Before the break I was very experienced and had horses from childhood, did lots of competing and had qualified up to BHS stage 2.

Before buying I had been loaning a horse for 6 months and had backed him and he was riding away. I thoroughly enjoyed this and it was the ground work and building a bond etc that gave me a thrill more than actually riding.

I decided to get my own and found a show cob...not what I went out to buy but he was gorgeous and spoke to me! So I bought him....big mistake! He is a proper cob with an engine (so to speak) really forward going and active paces. strong and enthusiatic. Safe in everyway just way to good for me at this stage in my life and I have become petrified of him (riding) and have been making every excuse under the sun to get out of riding. I have been paying my instructor to ride! yes it is that bad! and she thinks he is fab.

Given my confidence is rock bottom. Worse than ever in my life time I have made the difficult decision to let him go and negotiated to send him back to where I bought him so as a more suitable owner can be found.

I feel like an idiot. I bought exactly the kind of horse I would have loved before I had children. But since becoming a mum I am a total wuss. I really cant bare the thought of being without a horse....having a horse is what makes me who I am. I am lost without them. But I am not sure I want to have to ride regularly. I would be happy to plod about a couple of times a week and just play with one the rest of the time. My chidlren arent interested. So no point getting a pony for them.

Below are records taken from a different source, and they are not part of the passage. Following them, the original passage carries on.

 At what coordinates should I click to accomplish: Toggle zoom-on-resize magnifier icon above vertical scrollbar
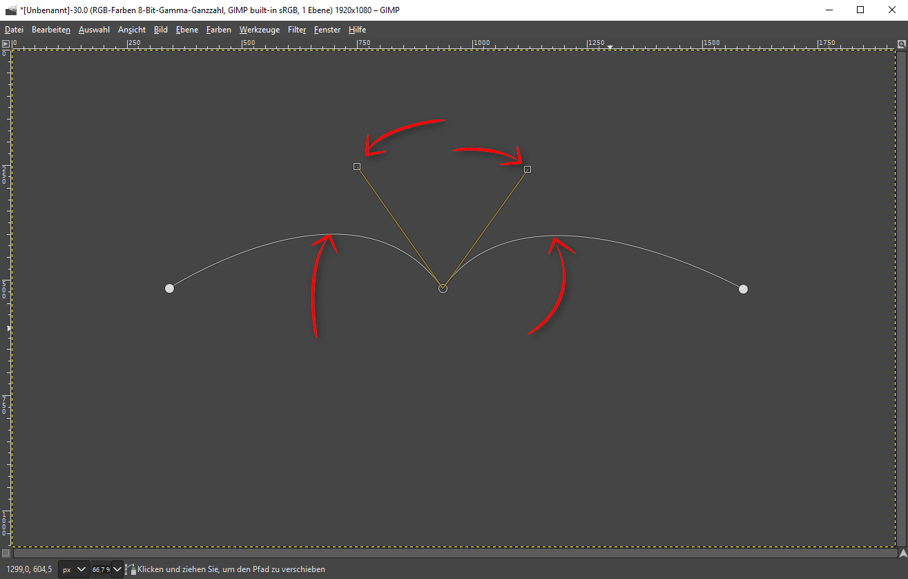pos(901,44)
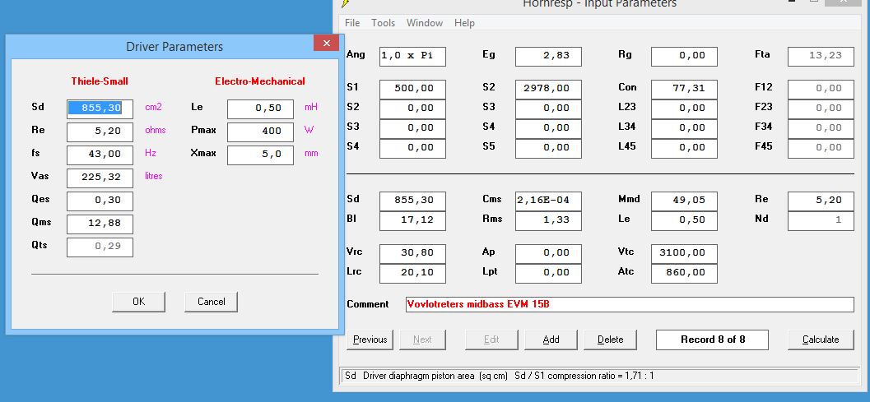Open the Help menu
Image resolution: width=870 pixels, height=402 pixels.
464,23
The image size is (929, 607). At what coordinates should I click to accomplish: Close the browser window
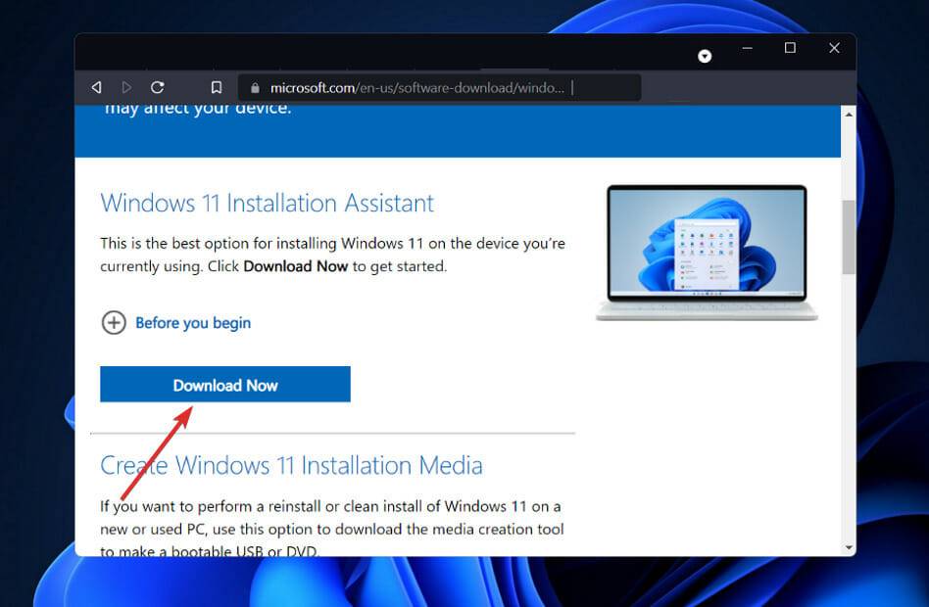(x=834, y=47)
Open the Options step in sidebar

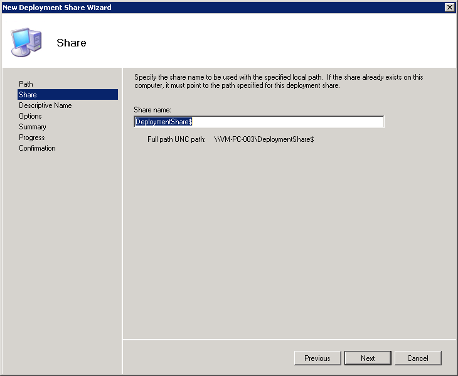click(30, 116)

I just wonder what I should do. I really want my own rather than a share, or lessons. Any advice?
 
To be honest, I would still start with a share and some lessons, maybe hacks out from a good local riding school, then go back to the idea of buying. Ease yourself back in first, and also if you do this it will help you to clarify what you are looking for in your horse. You may even find your new best friend through the contacts you make.
 
Personnally I would say stop giving yourself a hard time.
It is true when we have kids our priorities change . What would happen ,heaven forbid, if we had a fall which left us unable to look after the little darlings.
Give yourself 6 months or a year if needs be, and get your confidence back. Then when you are ready go find yourself a new one and take a trusted friend/instructor with you.Perhaps consider something older, been there got the t shirt type who doesn't need riding everyday.
 
I can relate to this one. I had 10 year break, came back brought an ex riding school horse and was really surprised to find I had no confidence and used to dread riding it. I subsequently sold it and went through five more before I found the right one. In the meantime I was having lessons etc. It really is about the right horse but its terribly upsetting. I suggest that you under-horse yourself but even then I had schoolmasters on loan that started napping and made me feel totally hopeless but you will find the right one for you if you persevere and then your confidence creeps back when you aren't looking or are asleep!

Good luck
 
Happened to me the same after 10 year break.

I brought (and sold at great loss) five horses before the right one came along. Once you have the right horse your confidence will creep back when you are not looking - think mine used to come back in little drops at night. Don't be afraid to try different sorts/ages. I had a 17 year old schoolmaster on loan which started napping with me (never napped in its life) and that was a real low point. My saviour horse is a 16.2 then 4 year old who like you I had to get instructor to ride but she soon said hmmm this might work.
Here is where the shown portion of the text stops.